Exercise: Variance Is a Submartingale — Doob's Decomposition

Prerequisites: Martingales (Discrete Time), Conditional Expectation

Problem

Let $(M_n)$ be a square-integrable martingale ($\mathbb{E}[M_n^2] < \infty$) with $M_0 = 0$.

1. Using conditional Jensen's inequality, show that $(M_n^2)$ is a submartingale. Identify precisely where the martingale property gets used versus the convexity of $x \mapsto x^2$.

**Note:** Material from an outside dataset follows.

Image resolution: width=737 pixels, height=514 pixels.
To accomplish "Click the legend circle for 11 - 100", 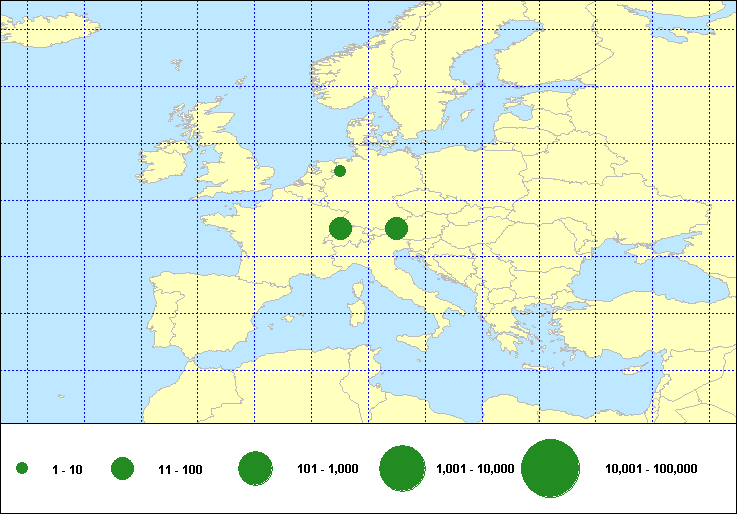I will 123,469.
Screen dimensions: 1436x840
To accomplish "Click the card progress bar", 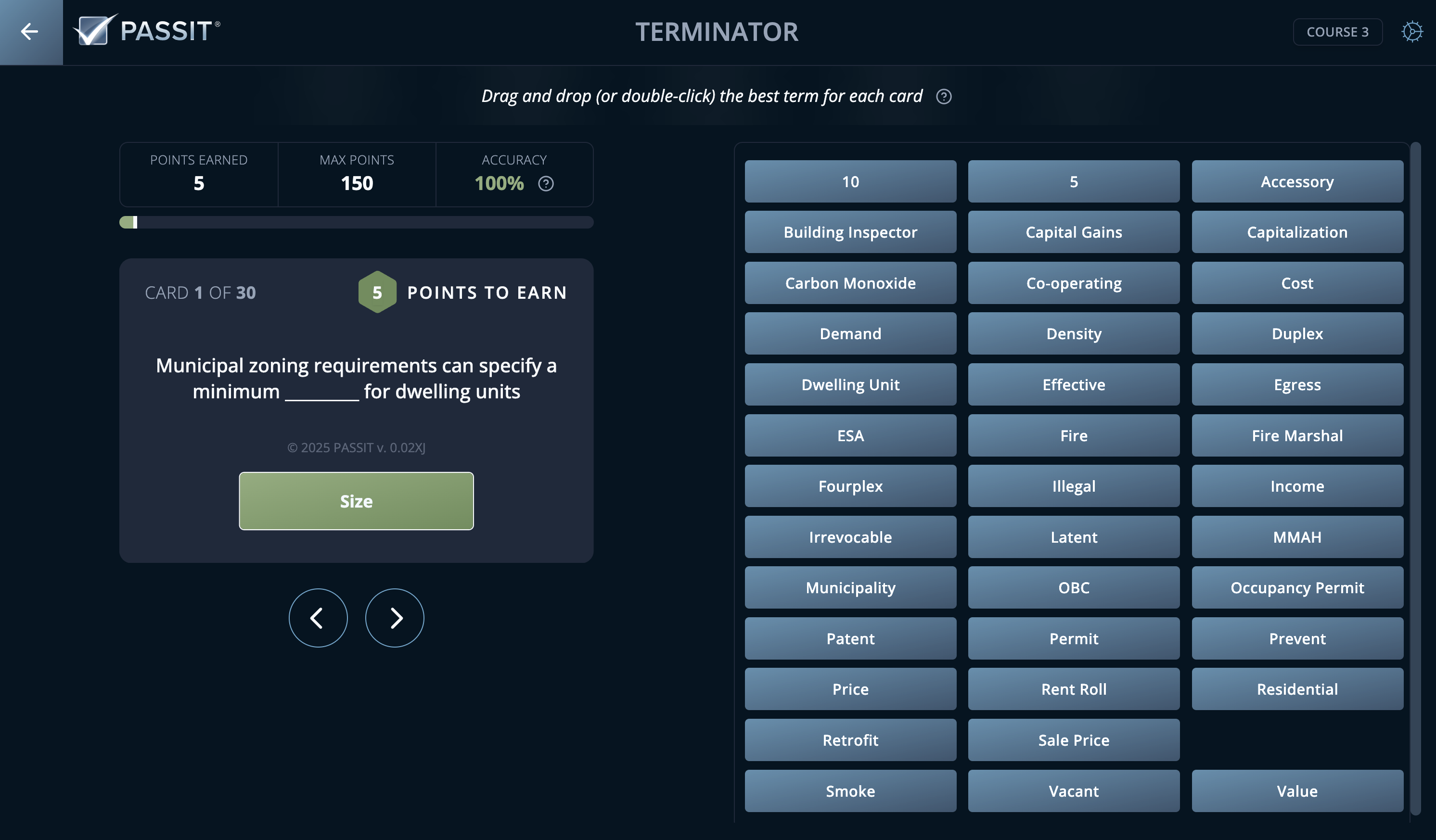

2. Doob's decomposition. Any submartingale $(X_n)$ can be uniquely written as $X_n = Y_n + A_n$, where $Y_n$ is a martingale ($Y_0 = X_0$) and $A_n$ is a predictable, non-decreasing process with $A_0 = 0$, defined by $A_n = \sum_{k=1}^n \mathbb{E}[X_k - X_{k-1} \mid \mathcal{F}_{k-1}].$ Verify this construction for $X_n = M_n^2$: compute $A_n$ explicitly in terms of the conditional variance $\operatorname{Var}(M_n - M_{n-1} \mid \mathcal{F}_{n-1})$.
3. The process $A_n$ in part 2 is called the predictable quadratic variation (or angle bracket) of $M$, denoted $\langle M \rangle_n$. Show that $\langle M\rangle_n = \sum_{k=1}^n \mathbb{E}[(M_k - M_{k-1})^2 \mid \mathcal{F}_{k-1}]$.
4. Concrete case. For the symmetric random walk $S_n$ with i.i.d. $\pm 1$ increments, compute $\langle S\rangle_n$. What is the submartingale $S_n^2$ and its martingale part $Y_n = S_n^2 - \langle S\rangle_n$?

Hint

Conditional Jensen's inequality: for a convex function $\phi$, $\phi(\mathbb{E}[X \mid \mathcal{G}]) \le \mathbb{E}[\phi(X) \mid \mathcal{G}]$.